In 1806 the Grande Armée was at its apex, mature and supple, not yet worn. Prussia’s traditionalism proved self-destructive against an agile enemy fired up by patriotic fervor. German officers, for example, wore braised hats, sometimes with plumes, and distinctive dress—and thus neatly marked the best targets for French marksmen. When the Prince of Hohenlohe, a hapless Prussian commander, urgently needed reinforcements after Napoleon’s attack at Jena, Ernst von Rüchel, a Prussian general of the old mold, did not rush his reinforcements into battle but orderly marched them in step, aligned, “as on parade,” one witness recorded. Clausewitz, who knew Rüchel well, quipped that the general—whom he called “concentrated acid of pure Prussianism”—trusted that Frederician tactics could “overcome anything that had emerged from the unsoldierly Revolution.” How wrong he was. Prussia lost tens of thousands of men, together with its glory as a formidable military power.

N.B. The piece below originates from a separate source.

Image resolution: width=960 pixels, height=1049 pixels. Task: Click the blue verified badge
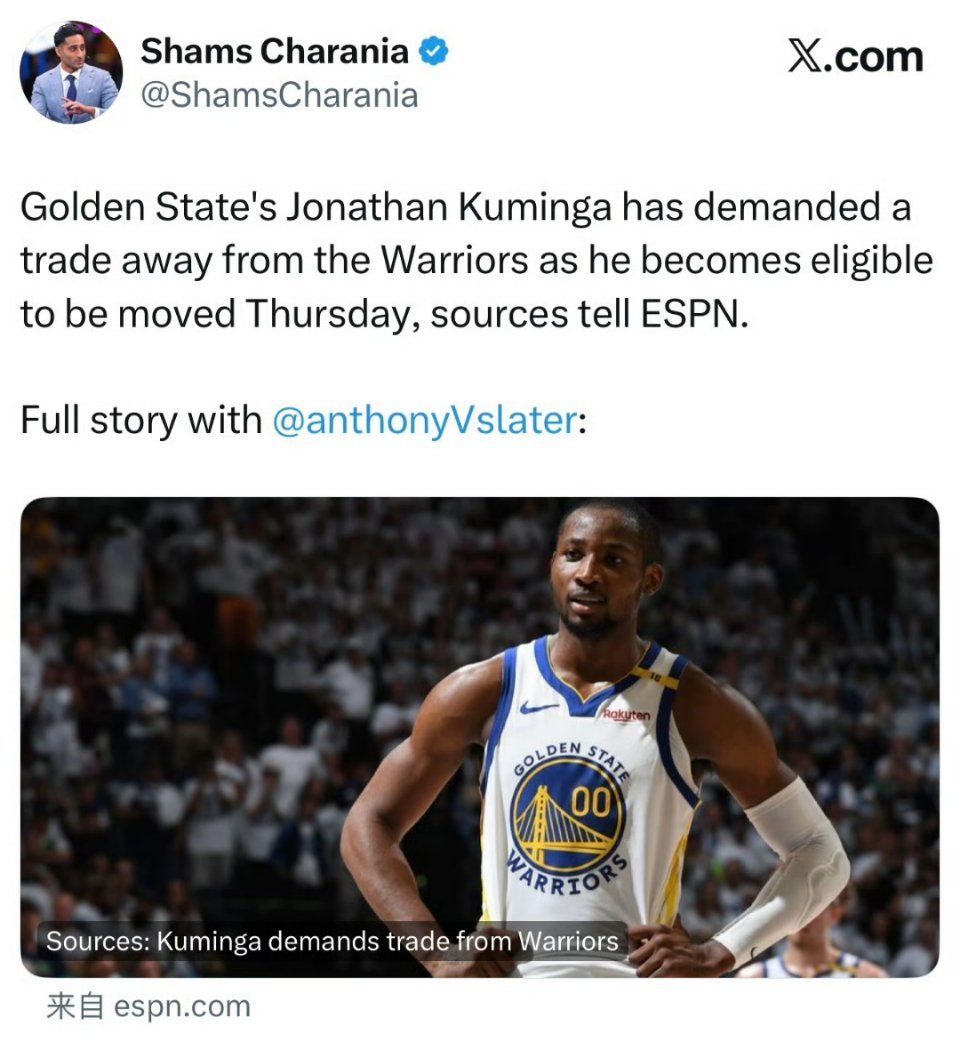coord(434,52)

“No one,” Hegel jotted down, “imagined war as we have seen it.”
Prussia’s reaction to what could not be imagined, the shock of 1806, is the subject of The Cognitive Challenge of War. In what turned out to be a spectacularly productive quest, Germany’s greatest minds—among them artists, writers, and military intellectuals—went to work and wrestled with the consequences of France’s revolutionary wars. Paret is at his best when he deciphers some of the paintings and engravings that depict the battle. Perhaps the most impressive is Caspar David Friedrich’s The Chasseur in the Forest. It is an elaborate allusion to Prussia’s defeat. On a narrow opening framed by a stand of firs, a chasseur à cheval, his horse and strength vanished, walks slowly into the dark forest. Watching is a raven on a tree stump, symbols of death.
“The man alone on alien, immeasurable ground, which may hide unseen dangers, will meet death,” Paret writes. Geht seinem Tod entgegen is the German expression re-created by Friedrich. Contemporary opinion was in no doubt about the painting’s meaning, although not all appreciated it. Goethe, whose house had been ransacked by French troops in that October of 1806, dismissively called it “new-German-religious-patriotic art.”

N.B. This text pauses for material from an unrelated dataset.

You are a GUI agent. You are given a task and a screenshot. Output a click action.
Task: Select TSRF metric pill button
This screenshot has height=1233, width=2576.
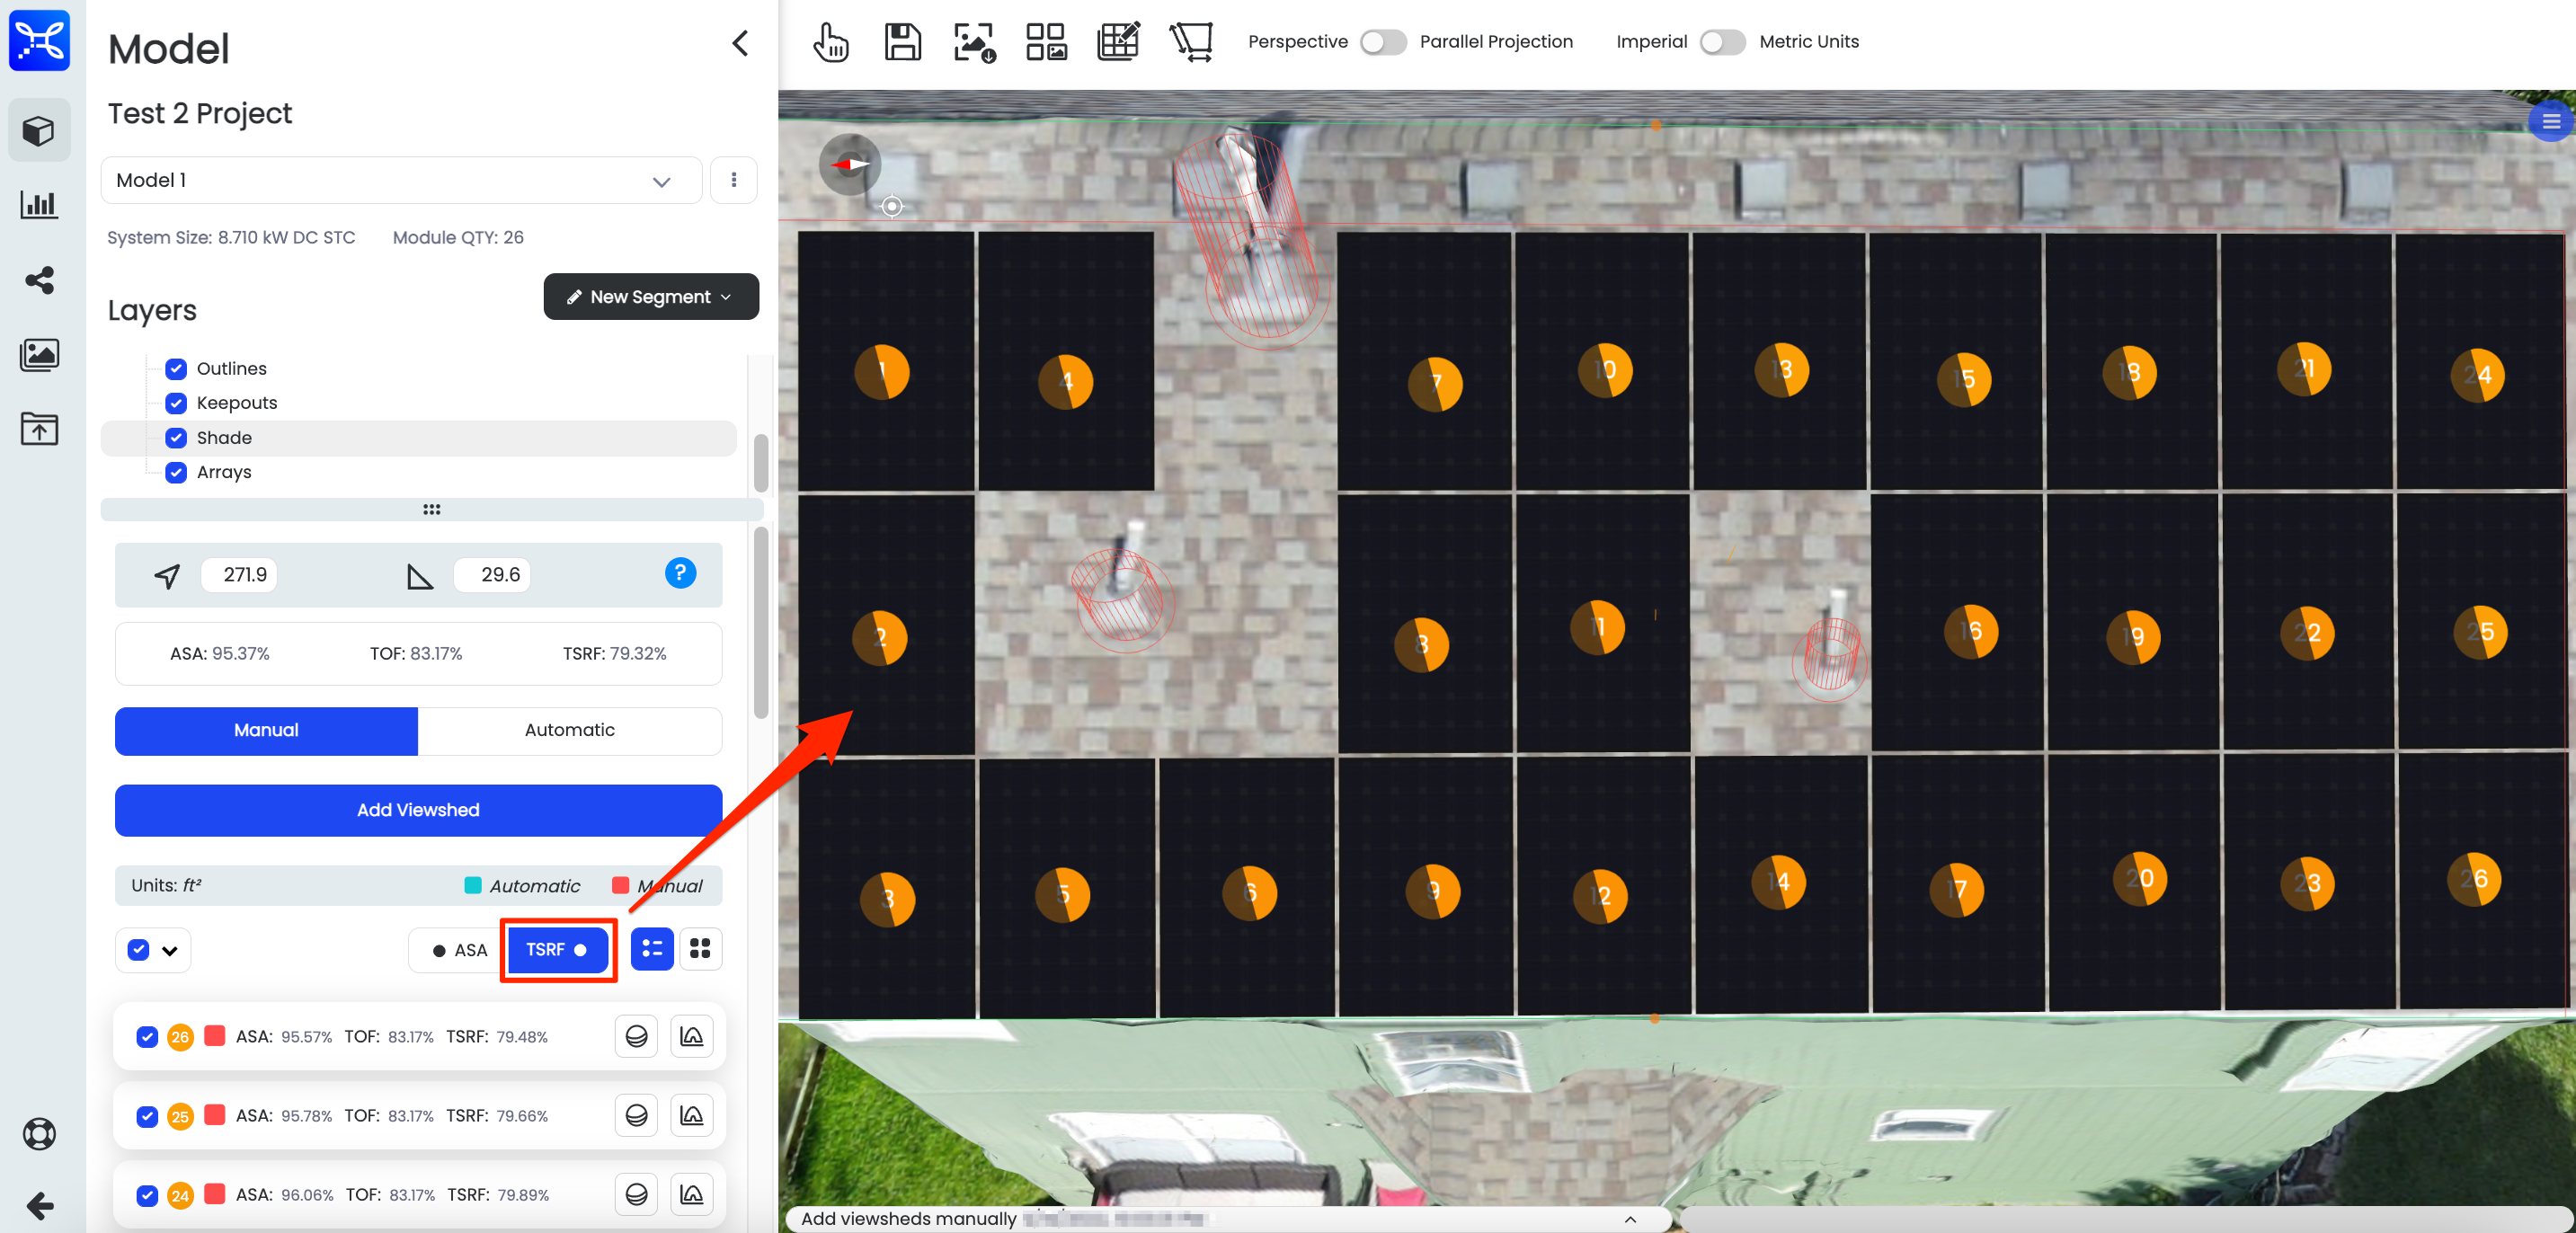[x=557, y=949]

Another artistic milestone is Wallenstein, Friedrich Schiller’s trilogy on the Thirty Years’ War. Schiller had served as a regimental physician in the army of Württemberg in the early 1780s, but deserted to dedicate himself to writing. The revolutionary government in Paris had even awarded him honorary citizenship. In 1794 he began writing a trilogy on Albrecht Wallenstein, a Bohemian noble who rose to fame as a capable commander. Although Wallenstein had been assassinated nearly two centuries earlier, Schiller was writing contemporary drama as well as a historical one, Goethe noted. Wallenstein, like Napoleon, was a minor noble, energetic, brilliant, who also fought war “in a new way” and was seen as a threat to the established order.